● What is expected: Reproduce each entry exactly as it reads. Leave the images out.

----

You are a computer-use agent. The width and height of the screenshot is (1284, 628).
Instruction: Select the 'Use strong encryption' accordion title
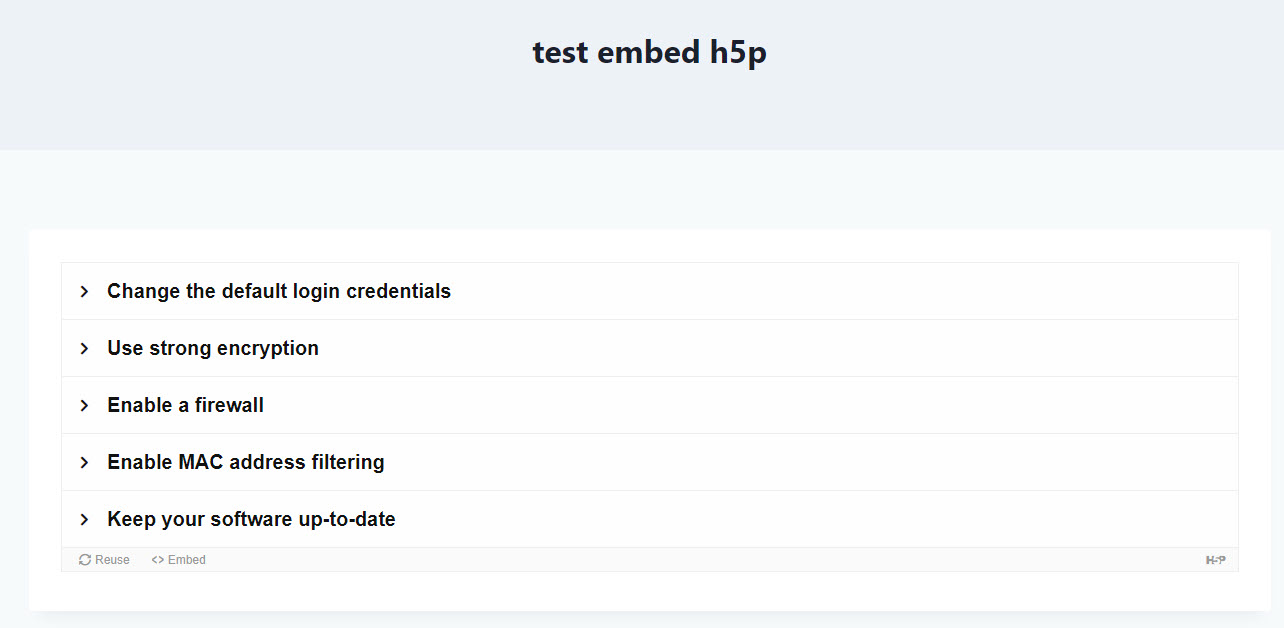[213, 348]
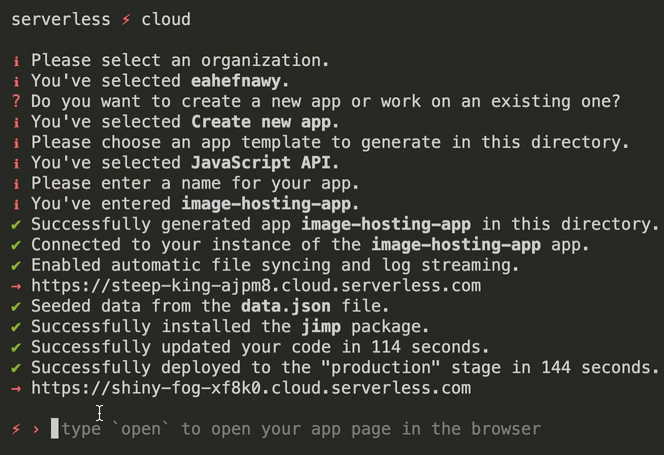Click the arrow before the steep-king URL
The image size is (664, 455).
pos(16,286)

----

● Your solution:
You are a computer-use agent. The width and height of the screenshot is (1284, 628).
Instruction: Select the 'Use strong encryption' accordion title
[213, 348]
Click the arrow before the steep-king URL
The image size is (664, 455).
pos(16,286)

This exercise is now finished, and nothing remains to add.